Each Voronoi triangle comprises: an Arduino, 3 servo motors, 1 infrared sensor, 3 chains of 4 NeoPixels each – all hooked to a common external power source and grounding. To manage the complexity of fabrication and assembly, we followed a detailed Fabrication Manual which you can download.
For the Outside Insights Exhibition we made two Voronoi installations with 9 triangles each. As each triangle was independently controlled by its own Arduino, it was a challenge to make the 9 triangles behave together as if they were one organism.
A fellow team member worked on programming to have the Arduinos talk to each other using the I2C protocol while I programmed autonomous breathing, light pulsing and reactive behaviors. The linking of the Arduinos did not work in the end because there was too much noise generated by the servos which interfered with the I2C signal.
Although each triangle behaved autonomously, I was able to make it appear that they were centrally coordinated by carefully tweaking the timing of servo movements and lighting of NeoPixels, and using a median function to smoothen values from the infrared sensor. I started by writing small functions to control the basic capabilities of the infrared sensor, NeoPixel chains, and servos. I then combined these functions using millis( ) for timing to create the life-like behavior patterns. These behavior patterns were in turn combined into a listener function to be called continuously by the loop( ) function. You can download a copy of the program to see how it all works.

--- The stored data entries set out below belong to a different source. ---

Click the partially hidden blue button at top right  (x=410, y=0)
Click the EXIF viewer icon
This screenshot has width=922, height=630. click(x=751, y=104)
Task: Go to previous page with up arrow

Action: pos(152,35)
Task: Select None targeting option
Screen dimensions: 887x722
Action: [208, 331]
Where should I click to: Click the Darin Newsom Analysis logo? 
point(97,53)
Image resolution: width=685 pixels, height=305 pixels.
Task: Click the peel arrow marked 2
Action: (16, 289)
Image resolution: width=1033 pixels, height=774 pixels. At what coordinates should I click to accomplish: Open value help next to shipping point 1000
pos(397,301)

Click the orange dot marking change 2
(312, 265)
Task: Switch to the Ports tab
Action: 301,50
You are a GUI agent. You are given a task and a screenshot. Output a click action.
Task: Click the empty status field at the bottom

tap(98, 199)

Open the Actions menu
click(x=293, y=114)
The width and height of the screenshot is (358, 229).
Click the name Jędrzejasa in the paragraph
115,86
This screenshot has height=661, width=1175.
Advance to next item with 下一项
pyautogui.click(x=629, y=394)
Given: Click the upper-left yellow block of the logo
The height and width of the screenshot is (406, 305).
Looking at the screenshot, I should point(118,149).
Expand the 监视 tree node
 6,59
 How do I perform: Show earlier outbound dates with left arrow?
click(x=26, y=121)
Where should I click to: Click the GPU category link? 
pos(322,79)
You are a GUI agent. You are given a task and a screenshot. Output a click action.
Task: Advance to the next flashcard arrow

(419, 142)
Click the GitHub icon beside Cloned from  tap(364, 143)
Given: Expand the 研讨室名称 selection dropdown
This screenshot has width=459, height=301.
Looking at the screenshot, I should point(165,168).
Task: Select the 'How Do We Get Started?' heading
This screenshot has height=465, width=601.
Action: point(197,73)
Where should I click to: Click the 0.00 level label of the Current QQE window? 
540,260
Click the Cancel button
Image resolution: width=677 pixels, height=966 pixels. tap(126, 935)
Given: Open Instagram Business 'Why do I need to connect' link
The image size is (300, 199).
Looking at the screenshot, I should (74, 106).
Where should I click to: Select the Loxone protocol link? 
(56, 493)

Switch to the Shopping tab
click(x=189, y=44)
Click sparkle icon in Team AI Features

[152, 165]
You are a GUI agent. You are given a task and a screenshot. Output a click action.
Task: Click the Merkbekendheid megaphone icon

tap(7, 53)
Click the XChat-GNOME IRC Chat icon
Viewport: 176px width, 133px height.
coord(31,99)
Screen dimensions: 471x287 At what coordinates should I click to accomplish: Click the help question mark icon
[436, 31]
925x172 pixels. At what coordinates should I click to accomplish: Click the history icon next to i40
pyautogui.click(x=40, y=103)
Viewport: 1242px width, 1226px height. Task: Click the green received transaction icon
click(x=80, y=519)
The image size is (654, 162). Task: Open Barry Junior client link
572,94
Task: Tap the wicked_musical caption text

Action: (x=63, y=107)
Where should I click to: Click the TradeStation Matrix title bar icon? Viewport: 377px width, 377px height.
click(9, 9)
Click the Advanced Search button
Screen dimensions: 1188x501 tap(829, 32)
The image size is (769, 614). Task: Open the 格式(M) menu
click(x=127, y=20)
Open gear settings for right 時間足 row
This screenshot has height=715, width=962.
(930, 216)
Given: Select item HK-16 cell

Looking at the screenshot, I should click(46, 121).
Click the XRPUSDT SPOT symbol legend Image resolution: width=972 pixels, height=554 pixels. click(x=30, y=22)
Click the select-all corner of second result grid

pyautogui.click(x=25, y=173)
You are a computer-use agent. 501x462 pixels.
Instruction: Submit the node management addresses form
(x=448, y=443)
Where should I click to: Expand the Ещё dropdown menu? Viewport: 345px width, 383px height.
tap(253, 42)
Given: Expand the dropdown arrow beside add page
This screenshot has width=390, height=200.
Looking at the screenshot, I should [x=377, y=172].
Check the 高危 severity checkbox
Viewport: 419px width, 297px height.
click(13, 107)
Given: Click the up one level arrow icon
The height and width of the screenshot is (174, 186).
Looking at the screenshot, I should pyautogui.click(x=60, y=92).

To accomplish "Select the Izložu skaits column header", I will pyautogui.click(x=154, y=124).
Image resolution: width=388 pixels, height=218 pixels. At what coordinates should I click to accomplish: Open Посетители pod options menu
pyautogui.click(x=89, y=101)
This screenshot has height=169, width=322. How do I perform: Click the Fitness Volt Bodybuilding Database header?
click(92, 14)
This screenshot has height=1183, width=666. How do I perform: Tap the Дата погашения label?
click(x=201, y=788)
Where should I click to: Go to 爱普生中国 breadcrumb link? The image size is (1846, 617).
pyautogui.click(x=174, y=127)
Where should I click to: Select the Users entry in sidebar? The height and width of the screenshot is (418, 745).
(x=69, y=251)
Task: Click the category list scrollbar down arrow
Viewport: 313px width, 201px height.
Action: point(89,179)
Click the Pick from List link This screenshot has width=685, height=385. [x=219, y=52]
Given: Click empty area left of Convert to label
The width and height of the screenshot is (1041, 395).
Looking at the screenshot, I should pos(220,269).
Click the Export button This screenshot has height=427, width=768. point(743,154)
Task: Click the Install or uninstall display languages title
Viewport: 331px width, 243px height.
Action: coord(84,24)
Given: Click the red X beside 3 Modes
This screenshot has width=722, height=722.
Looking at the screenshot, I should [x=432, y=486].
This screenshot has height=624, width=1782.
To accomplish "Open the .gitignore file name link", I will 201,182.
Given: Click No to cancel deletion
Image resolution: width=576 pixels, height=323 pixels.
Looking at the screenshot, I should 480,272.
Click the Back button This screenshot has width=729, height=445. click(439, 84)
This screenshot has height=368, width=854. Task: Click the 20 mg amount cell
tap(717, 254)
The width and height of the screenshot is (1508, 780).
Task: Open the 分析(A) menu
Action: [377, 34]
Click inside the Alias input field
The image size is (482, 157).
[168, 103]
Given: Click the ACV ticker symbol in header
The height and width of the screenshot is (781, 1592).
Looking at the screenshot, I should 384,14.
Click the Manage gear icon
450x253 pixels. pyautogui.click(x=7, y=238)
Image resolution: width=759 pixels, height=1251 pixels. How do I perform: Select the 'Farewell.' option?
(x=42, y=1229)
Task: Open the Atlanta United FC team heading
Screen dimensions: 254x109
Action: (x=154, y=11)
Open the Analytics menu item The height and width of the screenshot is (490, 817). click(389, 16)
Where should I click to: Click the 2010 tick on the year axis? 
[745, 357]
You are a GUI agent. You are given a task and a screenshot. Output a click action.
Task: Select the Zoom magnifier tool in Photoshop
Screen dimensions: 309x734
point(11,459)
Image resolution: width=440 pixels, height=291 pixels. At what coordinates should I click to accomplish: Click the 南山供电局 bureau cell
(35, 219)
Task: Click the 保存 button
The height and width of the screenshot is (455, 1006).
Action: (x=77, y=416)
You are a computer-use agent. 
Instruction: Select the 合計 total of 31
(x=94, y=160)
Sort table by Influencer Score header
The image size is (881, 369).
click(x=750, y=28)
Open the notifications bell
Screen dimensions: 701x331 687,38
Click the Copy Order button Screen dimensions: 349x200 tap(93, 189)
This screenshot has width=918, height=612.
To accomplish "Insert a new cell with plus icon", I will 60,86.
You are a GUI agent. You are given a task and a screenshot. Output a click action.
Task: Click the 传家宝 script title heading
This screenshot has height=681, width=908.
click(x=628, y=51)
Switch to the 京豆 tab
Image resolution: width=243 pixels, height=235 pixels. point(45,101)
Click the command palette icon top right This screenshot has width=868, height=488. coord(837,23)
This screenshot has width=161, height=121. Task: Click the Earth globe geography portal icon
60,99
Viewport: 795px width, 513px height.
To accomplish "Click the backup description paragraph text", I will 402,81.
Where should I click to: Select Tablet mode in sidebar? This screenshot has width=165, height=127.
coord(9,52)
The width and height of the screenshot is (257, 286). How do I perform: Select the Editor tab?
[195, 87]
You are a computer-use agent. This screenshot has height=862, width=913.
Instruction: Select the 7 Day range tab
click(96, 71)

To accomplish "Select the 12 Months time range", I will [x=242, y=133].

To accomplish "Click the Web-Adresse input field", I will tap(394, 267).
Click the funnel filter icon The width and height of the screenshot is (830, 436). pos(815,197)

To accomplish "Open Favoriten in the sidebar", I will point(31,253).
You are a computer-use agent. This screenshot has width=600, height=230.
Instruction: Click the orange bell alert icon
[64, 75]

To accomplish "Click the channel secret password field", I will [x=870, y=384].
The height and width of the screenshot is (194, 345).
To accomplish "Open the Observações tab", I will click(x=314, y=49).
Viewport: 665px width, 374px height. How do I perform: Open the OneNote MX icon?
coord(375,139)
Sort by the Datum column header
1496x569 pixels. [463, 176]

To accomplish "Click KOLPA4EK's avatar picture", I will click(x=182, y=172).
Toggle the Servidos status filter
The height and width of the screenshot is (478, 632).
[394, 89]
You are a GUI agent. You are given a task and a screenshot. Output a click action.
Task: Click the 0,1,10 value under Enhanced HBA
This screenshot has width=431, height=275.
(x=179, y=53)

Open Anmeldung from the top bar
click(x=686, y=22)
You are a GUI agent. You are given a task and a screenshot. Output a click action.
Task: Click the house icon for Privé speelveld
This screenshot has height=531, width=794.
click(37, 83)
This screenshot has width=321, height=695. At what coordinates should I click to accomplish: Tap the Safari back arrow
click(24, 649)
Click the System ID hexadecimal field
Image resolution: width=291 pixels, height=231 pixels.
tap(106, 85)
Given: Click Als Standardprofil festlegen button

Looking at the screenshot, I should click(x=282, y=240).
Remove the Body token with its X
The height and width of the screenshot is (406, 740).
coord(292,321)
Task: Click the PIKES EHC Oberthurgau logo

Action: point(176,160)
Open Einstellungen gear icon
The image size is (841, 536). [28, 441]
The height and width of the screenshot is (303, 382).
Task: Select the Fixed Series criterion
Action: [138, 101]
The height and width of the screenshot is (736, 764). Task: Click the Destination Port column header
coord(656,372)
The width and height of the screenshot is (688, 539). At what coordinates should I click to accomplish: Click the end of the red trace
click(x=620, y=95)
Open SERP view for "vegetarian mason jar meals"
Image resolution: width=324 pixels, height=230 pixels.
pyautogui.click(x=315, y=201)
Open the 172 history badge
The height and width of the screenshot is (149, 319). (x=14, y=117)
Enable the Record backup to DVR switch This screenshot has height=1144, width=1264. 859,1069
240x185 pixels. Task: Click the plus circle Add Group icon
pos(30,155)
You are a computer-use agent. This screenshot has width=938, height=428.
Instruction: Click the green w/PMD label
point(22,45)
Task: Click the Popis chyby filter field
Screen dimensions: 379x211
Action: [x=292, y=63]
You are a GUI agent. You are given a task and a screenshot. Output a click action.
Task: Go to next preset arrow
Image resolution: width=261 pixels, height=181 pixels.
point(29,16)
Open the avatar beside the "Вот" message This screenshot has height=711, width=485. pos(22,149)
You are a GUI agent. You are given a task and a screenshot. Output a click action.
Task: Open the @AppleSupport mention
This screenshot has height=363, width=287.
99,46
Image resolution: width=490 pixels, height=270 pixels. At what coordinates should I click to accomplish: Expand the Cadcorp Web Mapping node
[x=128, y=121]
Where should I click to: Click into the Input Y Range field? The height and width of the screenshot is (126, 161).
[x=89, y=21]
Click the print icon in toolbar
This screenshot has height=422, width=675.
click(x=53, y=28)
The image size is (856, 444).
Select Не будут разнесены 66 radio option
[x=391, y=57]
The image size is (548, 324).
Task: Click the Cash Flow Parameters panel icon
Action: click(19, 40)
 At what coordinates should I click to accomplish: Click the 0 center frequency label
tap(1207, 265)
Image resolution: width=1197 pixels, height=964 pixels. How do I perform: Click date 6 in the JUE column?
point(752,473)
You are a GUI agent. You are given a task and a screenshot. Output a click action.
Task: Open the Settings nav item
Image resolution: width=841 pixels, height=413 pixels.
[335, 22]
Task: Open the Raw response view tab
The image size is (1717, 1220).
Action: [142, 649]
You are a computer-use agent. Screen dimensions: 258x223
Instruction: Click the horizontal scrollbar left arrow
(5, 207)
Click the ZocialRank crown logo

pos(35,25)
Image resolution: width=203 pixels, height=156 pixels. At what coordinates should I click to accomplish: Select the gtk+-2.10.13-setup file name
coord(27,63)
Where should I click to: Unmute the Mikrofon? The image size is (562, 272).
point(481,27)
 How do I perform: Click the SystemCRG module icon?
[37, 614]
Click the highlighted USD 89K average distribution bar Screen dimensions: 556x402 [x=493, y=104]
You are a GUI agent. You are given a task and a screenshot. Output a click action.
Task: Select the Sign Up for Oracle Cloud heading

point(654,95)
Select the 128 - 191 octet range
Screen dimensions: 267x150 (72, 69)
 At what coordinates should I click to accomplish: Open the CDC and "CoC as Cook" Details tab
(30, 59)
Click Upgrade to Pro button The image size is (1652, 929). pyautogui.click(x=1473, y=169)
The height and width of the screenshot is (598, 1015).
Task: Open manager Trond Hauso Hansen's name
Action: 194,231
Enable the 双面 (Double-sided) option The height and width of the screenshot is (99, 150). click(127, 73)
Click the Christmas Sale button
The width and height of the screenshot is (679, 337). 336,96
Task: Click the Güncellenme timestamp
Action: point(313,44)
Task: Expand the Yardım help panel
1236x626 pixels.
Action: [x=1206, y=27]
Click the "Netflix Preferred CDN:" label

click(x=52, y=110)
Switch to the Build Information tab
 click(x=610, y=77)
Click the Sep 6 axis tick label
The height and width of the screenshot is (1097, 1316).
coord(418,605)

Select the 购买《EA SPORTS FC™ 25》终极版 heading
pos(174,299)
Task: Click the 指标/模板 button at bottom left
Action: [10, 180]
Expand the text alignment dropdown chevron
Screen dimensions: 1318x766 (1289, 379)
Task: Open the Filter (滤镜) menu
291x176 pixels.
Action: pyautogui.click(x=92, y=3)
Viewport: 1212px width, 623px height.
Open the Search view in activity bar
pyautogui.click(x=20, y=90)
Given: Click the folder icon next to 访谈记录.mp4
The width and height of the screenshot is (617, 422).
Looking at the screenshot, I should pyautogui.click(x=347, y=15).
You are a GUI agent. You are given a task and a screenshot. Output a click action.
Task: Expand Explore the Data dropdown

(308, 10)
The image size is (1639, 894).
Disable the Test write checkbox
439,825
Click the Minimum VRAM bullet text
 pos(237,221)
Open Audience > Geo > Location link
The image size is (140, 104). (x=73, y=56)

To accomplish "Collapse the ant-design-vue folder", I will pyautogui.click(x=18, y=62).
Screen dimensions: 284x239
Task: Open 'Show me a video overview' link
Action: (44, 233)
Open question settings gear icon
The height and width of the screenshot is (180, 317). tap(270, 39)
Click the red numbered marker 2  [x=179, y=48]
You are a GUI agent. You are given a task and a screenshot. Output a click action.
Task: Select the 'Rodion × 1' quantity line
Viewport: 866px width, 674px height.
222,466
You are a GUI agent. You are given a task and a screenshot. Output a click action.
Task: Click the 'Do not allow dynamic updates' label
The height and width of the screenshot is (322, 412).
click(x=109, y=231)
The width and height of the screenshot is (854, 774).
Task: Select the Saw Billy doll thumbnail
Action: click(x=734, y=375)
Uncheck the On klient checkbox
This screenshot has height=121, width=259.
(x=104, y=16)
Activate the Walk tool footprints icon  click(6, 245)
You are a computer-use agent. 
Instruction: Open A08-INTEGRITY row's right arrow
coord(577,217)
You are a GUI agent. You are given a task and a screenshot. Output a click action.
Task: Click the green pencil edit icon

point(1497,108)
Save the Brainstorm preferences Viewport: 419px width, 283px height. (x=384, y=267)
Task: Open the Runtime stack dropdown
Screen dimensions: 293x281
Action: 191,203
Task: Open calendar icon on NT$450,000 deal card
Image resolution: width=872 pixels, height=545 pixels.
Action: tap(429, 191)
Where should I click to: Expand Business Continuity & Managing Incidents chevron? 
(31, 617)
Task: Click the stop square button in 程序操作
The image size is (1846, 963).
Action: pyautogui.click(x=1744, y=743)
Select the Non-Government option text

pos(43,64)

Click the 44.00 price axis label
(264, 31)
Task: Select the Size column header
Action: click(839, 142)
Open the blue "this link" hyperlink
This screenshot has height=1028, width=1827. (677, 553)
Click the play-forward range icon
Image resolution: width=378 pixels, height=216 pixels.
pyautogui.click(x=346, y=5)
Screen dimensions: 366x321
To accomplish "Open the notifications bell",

Voronoi is a six-month project by an interdisciplinary group of students in psychology, computer science, aerospace and mechanical engineering, and industrial engineering doing the Interactive Environments Minor. Using an iterative, user-centered experience design process; ubiquitous computing technologies; interactive design prototyping; and digital fabrication techniques, the group responded to a brief to design a break space from TU Delft for the Pulse Building – the first energy-neutral education building being built on the campus.
The key design insight of the group is that instead of designing a dedicated space where students can hang out to take a break, why not create microbreak experiences distributed throughout the building in the form of interactive art installations designed to reset the mind. You can read more about the group’s design process here.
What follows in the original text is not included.